-- Stored items --

——————————

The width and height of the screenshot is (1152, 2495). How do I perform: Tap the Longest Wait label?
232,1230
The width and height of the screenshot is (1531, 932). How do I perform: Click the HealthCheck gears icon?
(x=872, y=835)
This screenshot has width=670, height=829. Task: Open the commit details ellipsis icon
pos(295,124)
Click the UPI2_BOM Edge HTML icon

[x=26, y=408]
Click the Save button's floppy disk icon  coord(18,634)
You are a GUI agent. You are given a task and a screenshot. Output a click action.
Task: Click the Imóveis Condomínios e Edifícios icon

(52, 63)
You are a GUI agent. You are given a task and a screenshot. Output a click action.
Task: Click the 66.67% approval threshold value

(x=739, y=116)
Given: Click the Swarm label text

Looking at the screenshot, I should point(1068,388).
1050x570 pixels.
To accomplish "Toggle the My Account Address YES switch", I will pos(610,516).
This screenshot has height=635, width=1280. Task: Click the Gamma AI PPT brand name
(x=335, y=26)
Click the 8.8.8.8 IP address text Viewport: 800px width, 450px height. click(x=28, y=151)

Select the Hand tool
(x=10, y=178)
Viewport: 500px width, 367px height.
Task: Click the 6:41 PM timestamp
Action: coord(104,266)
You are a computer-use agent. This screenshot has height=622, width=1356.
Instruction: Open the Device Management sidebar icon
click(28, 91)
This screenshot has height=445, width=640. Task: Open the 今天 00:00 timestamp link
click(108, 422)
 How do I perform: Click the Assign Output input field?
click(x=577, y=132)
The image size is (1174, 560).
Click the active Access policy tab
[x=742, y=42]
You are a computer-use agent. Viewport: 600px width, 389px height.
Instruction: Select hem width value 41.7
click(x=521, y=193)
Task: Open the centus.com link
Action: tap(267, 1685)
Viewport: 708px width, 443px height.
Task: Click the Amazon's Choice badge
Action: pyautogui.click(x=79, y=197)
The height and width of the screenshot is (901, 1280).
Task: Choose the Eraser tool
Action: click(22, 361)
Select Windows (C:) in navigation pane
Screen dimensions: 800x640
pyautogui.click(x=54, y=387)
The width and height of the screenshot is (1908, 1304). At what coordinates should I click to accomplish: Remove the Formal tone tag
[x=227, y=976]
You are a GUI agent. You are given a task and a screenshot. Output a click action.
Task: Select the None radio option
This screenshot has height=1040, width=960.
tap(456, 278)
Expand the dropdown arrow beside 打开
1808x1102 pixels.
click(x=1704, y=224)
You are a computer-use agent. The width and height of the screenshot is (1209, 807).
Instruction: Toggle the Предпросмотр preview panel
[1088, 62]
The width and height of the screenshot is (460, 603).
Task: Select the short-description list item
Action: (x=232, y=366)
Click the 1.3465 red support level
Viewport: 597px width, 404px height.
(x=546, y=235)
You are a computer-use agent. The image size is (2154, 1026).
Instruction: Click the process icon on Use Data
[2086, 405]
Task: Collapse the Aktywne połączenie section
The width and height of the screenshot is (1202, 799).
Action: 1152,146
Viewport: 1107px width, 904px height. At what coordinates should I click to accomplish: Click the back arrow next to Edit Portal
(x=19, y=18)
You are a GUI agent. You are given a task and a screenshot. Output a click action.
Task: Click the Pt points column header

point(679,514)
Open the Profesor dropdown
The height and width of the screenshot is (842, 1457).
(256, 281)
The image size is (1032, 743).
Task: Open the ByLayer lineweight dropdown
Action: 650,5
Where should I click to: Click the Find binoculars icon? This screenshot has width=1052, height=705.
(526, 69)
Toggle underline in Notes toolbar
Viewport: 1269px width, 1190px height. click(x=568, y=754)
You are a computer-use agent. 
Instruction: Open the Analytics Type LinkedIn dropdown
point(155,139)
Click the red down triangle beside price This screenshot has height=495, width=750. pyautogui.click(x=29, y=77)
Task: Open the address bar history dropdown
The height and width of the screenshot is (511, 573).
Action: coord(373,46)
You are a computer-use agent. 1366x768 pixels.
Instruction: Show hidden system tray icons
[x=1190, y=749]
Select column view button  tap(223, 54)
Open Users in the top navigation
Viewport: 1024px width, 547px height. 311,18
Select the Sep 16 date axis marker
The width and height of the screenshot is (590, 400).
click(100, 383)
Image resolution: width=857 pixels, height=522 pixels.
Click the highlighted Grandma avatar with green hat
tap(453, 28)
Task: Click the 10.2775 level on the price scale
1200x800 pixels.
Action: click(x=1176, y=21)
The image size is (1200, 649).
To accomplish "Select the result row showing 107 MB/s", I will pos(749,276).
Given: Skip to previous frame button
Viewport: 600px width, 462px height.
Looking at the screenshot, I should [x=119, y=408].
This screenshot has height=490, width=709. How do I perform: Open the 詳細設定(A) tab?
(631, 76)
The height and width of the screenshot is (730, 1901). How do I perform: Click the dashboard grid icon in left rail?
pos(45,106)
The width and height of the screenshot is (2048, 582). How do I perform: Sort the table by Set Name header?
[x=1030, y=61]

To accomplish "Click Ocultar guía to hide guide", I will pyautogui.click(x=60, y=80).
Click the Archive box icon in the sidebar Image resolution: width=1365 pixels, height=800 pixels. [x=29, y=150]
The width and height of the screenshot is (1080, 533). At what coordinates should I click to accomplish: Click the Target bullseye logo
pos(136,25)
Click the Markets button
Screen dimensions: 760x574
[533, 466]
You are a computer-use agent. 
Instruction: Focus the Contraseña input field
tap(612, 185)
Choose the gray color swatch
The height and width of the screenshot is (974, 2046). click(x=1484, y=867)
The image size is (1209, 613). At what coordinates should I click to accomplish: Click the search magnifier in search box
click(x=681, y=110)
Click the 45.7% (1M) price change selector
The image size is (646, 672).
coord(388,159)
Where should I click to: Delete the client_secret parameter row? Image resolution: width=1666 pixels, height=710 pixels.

——————————

-- EXERCISE BRIEF --
Write every record out again, letter for letter.

-- SOLUTION FOR THIS EXERCISE --
The width and height of the screenshot is (1152, 2495). How do I perform: Tap the Longest Wait label?
232,1230
The width and height of the screenshot is (1531, 932). How do I perform: Click the HealthCheck gears icon?
(x=872, y=835)
This screenshot has width=670, height=829. Task: Open the commit details ellipsis icon
pos(295,124)
Click the UPI2_BOM Edge HTML icon

[x=26, y=408]
Click the Save button's floppy disk icon  coord(18,634)
You are a GUI agent. You are given a task and a screenshot. Output a click action.
Task: Click the Imóveis Condomínios e Edifícios icon

(52, 63)
You are a GUI agent. You are given a task and a screenshot. Output a click action.
Task: Click the 66.67% approval threshold value

(x=739, y=116)
Given: Click the Swarm label text

Looking at the screenshot, I should point(1068,388).
1050x570 pixels.
To accomplish "Toggle the My Account Address YES switch", I will pos(610,516).
This screenshot has height=635, width=1280. Task: Click the Gamma AI PPT brand name
(x=335, y=26)
Click the 8.8.8.8 IP address text Viewport: 800px width, 450px height. click(x=28, y=151)

Select the Hand tool
(x=10, y=178)
Viewport: 500px width, 367px height.
Task: Click the 6:41 PM timestamp
Action: coord(104,266)
You are a computer-use agent. This screenshot has height=622, width=1356.
Instruction: Open the Device Management sidebar icon
click(28, 91)
This screenshot has height=445, width=640. Task: Open the 今天 00:00 timestamp link
click(108, 422)
 How do I perform: Click the Assign Output input field?
click(x=577, y=132)
The image size is (1174, 560).
Click the active Access policy tab
[x=742, y=42]
You are a computer-use agent. Viewport: 600px width, 389px height.
Instruction: Select hem width value 41.7
click(x=521, y=193)
Task: Open the centus.com link
Action: tap(267, 1685)
Viewport: 708px width, 443px height.
Task: Click the Amazon's Choice badge
Action: pyautogui.click(x=79, y=197)
The height and width of the screenshot is (901, 1280).
Task: Choose the Eraser tool
Action: click(22, 361)
Select Windows (C:) in navigation pane
Screen dimensions: 800x640
pyautogui.click(x=54, y=387)
The width and height of the screenshot is (1908, 1304). At what coordinates should I click to accomplish: Remove the Formal tone tag
[x=227, y=976]
You are a GUI agent. You are given a task and a screenshot. Output a click action.
Task: Select the None radio option
This screenshot has height=1040, width=960.
tap(456, 278)
Expand the dropdown arrow beside 打开
1808x1102 pixels.
click(x=1704, y=224)
You are a computer-use agent. The width and height of the screenshot is (1209, 807).
Instruction: Toggle the Предпросмотр preview panel
[1088, 62]
The width and height of the screenshot is (460, 603).
Task: Select the short-description list item
Action: (x=232, y=366)
Click the 1.3465 red support level
Viewport: 597px width, 404px height.
(x=546, y=235)
You are a computer-use agent. The image size is (2154, 1026).
Instruction: Click the process icon on Use Data
[2086, 405]
Task: Collapse the Aktywne połączenie section
The width and height of the screenshot is (1202, 799).
Action: 1152,146
Viewport: 1107px width, 904px height. At what coordinates should I click to accomplish: Click the back arrow next to Edit Portal
(x=19, y=18)
You are a GUI agent. You are given a task and a screenshot. Output a click action.
Task: Click the Pt points column header

point(679,514)
Open the Profesor dropdown
The height and width of the screenshot is (842, 1457).
(256, 281)
The image size is (1032, 743).
Task: Open the ByLayer lineweight dropdown
Action: 650,5
Where should I click to: Click the Find binoculars icon? This screenshot has width=1052, height=705.
(526, 69)
Toggle underline in Notes toolbar
Viewport: 1269px width, 1190px height. click(x=568, y=754)
You are a computer-use agent. 
Instruction: Open the Analytics Type LinkedIn dropdown
point(155,139)
Click the red down triangle beside price This screenshot has height=495, width=750. pyautogui.click(x=29, y=77)
Task: Open the address bar history dropdown
The height and width of the screenshot is (511, 573).
Action: coord(373,46)
You are a computer-use agent. 1366x768 pixels.
Instruction: Show hidden system tray icons
[x=1190, y=749]
Select column view button  tap(223, 54)
Open Users in the top navigation
Viewport: 1024px width, 547px height. 311,18
Select the Sep 16 date axis marker
The width and height of the screenshot is (590, 400).
click(100, 383)
Image resolution: width=857 pixels, height=522 pixels.
Click the highlighted Grandma avatar with green hat
tap(453, 28)
Task: Click the 10.2775 level on the price scale
1200x800 pixels.
Action: click(x=1176, y=21)
The image size is (1200, 649).
To accomplish "Select the result row showing 107 MB/s", I will pos(749,276).
Given: Skip to previous frame button
Viewport: 600px width, 462px height.
Looking at the screenshot, I should [x=119, y=408].
This screenshot has height=490, width=709. How do I perform: Open the 詳細設定(A) tab?
(631, 76)
The height and width of the screenshot is (730, 1901). How do I perform: Click the dashboard grid icon in left rail?
pos(45,106)
The width and height of the screenshot is (2048, 582). How do I perform: Sort the table by Set Name header?
[x=1030, y=61]

To accomplish "Click Ocultar guía to hide guide", I will pyautogui.click(x=60, y=80).
Click the Archive box icon in the sidebar Image resolution: width=1365 pixels, height=800 pixels. [x=29, y=150]
The width and height of the screenshot is (1080, 533). At what coordinates should I click to accomplish: Click the Target bullseye logo
pos(136,25)
Click the Markets button
Screen dimensions: 760x574
[533, 466]
You are a computer-use agent. 
Instruction: Focus the Contraseña input field
tap(612, 185)
Choose the gray color swatch
The height and width of the screenshot is (974, 2046). click(x=1484, y=867)
The image size is (1209, 613). At what coordinates should I click to accomplish: Click the search magnifier in search box
click(x=681, y=110)
Click the 45.7% (1M) price change selector
The image size is (646, 672).
coord(388,159)
Where should I click to: Delete the client_secret parameter row? Image resolution: width=1666 pixels, height=710 pixels.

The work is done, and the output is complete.